Durch den Einsatz automatisch fliegender Drohnen soll in naher Zukunft am Geierswalder See in Brandenburg und dem Partwitzer See in Sachsen die Sicherheit von Badegästen und Wassersportlern erhöht werden. Das Projekt wird vom Bundesministerium für Digitales und Verkehr mit 2,04 Millionen Euro gefördert, wie die Björn Steiger Stiftung als Projektkoordinatorin am Mittwoch mitteilte. Mit Rettungsdrohnen könnten Menschen in Not meist besser geortet werden als durch Boote oder Rettungsschwimmer, hieß es. Zudem könnten sie auch unbewachte Gewässer absuchen.
Die automatisch agierenden Fluggeräte können den Angaben nach die Standortdaten von Verunglückten erfassen und in Echtzeit an die Einsatzstellen weiterleiten. Sie können dadurch Rettungskräfte schneller zu dem Betroffenen navigieren. Zudem kann dessen Überlebenschance durch den zielgenauen Abwurf von Hilfsmitteln wie selbstauslösende Schwimmkörper bis zum Eintreffen der Rettungskräfte verlängert werden.

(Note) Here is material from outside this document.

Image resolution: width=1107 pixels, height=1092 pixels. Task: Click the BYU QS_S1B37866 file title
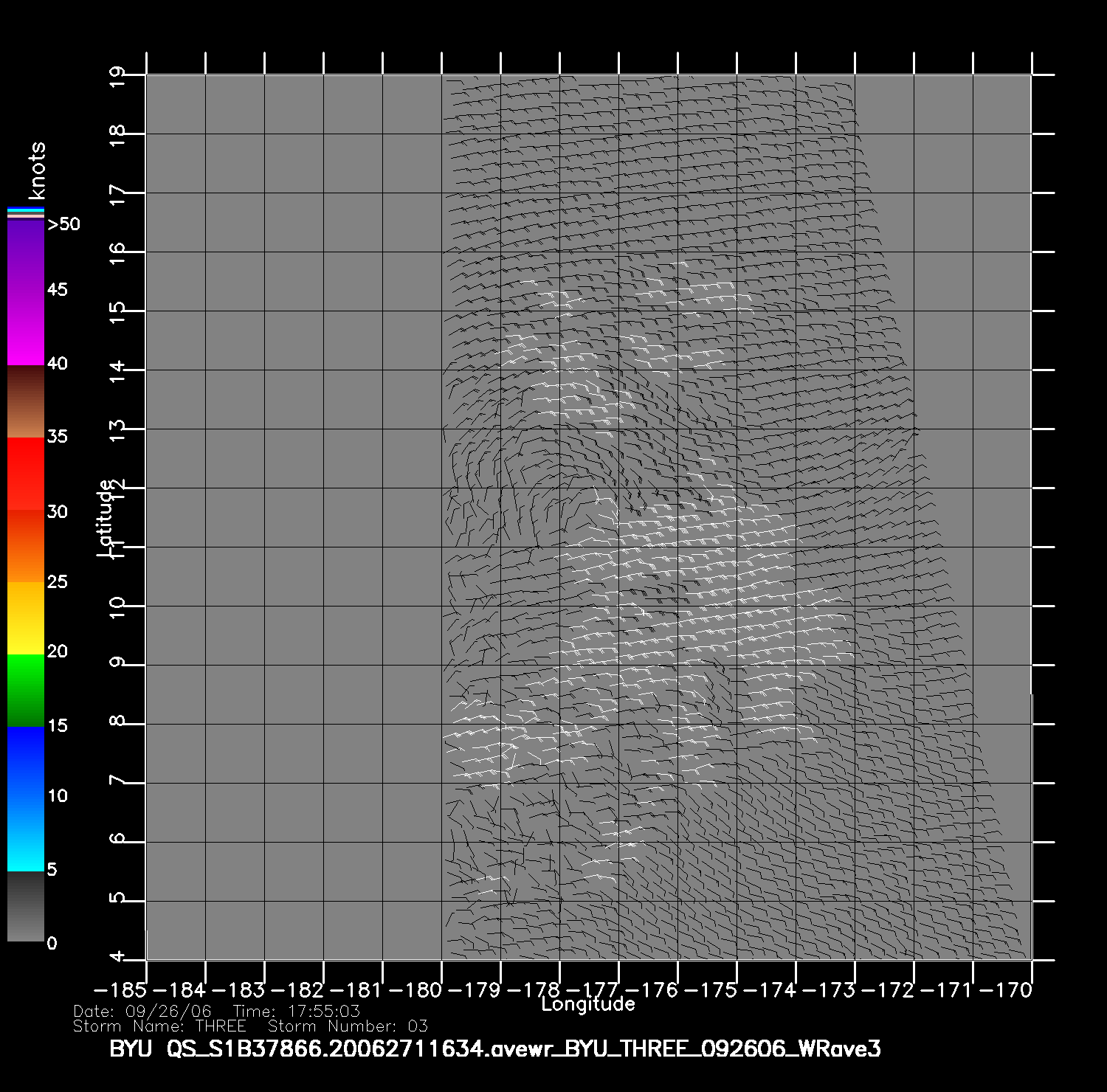[494, 1049]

Zu weiteren Vorteilen der Geräte zählt, dass sie in der Beschaffung weitaus günstiger als Hubschrauber sind und eine schnellere Reaktionszeit bei gleichzeitig geringeren Einsatzkosten und reduziertem Personalbedarf gewährleisten. Wegen ihrer niedrigen Flughöhe können sie auch bei schlechten Sichtverhältnissen eingesetzt werden. Die Wasserrettung mittels Drohnenunterstützung werde somit ein wertvoller und zugleich auch ergänzender Bestandteil der Rettungskette.